**Data**
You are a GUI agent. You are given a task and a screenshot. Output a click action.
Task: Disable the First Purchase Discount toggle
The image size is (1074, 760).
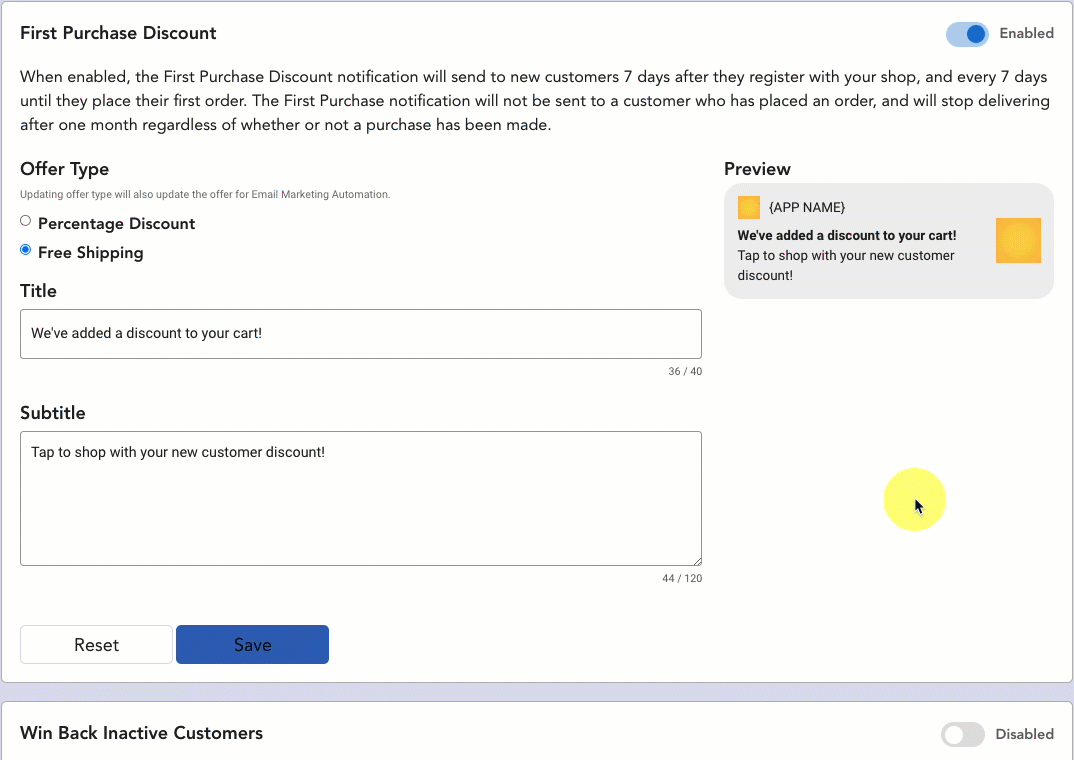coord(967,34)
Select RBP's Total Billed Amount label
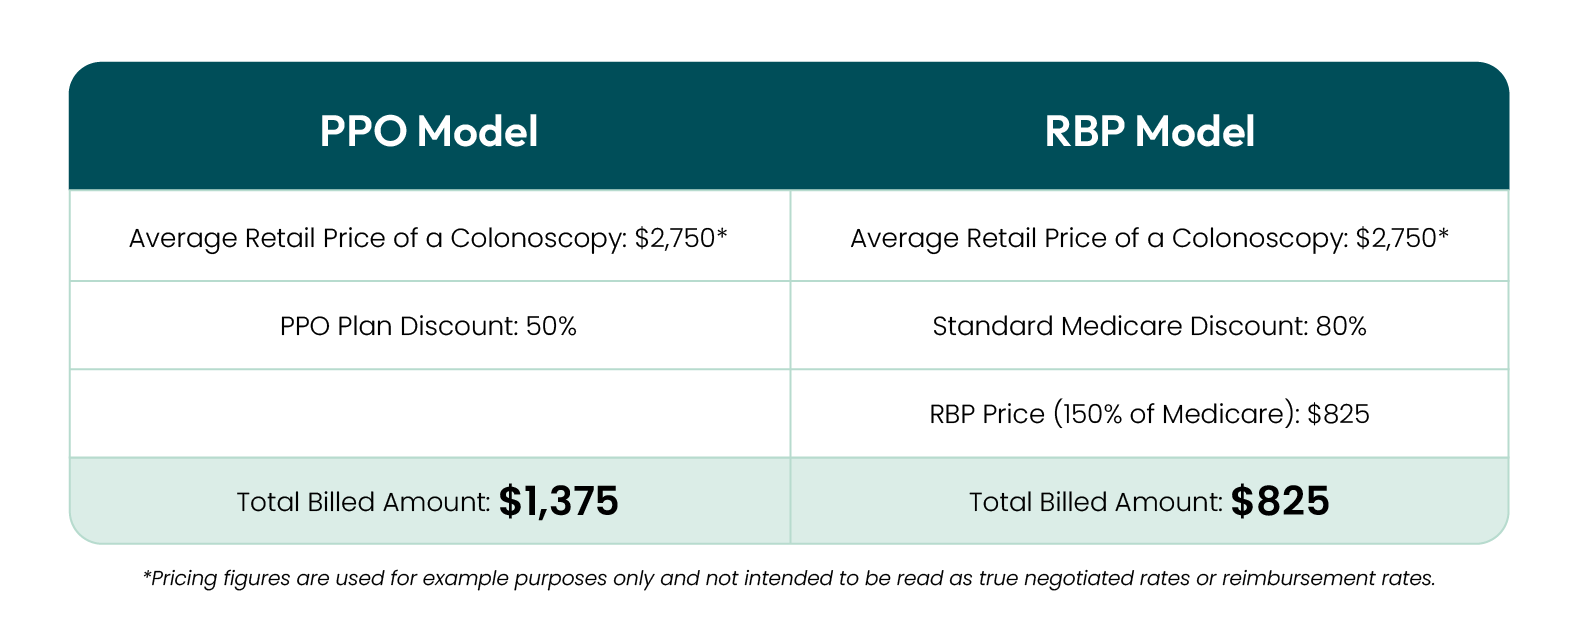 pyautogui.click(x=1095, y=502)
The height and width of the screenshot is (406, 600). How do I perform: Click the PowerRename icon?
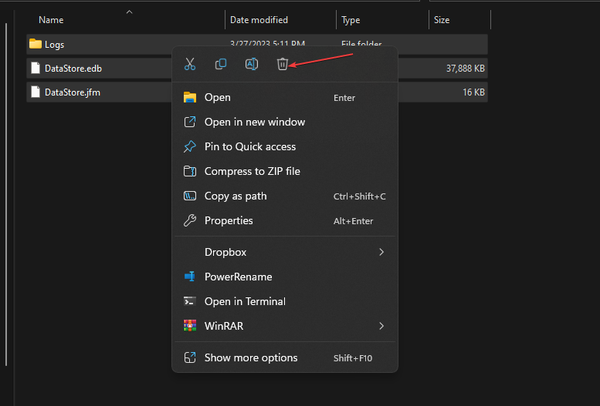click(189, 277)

**Task requirements**
Please print the data above in its entirety, exactly, but without any picture.

**Solution to the exercise**
You are a GUI agent. You are given a task and a screenshot. Output a click action.
Task: Disable the First Purchase Discount toggle
The image size is (1074, 760).
coord(967,34)
Select RBP's Total Billed Amount label
 pyautogui.click(x=1095, y=502)
The height and width of the screenshot is (406, 600). How do I perform: Click the PowerRename icon?
click(189, 277)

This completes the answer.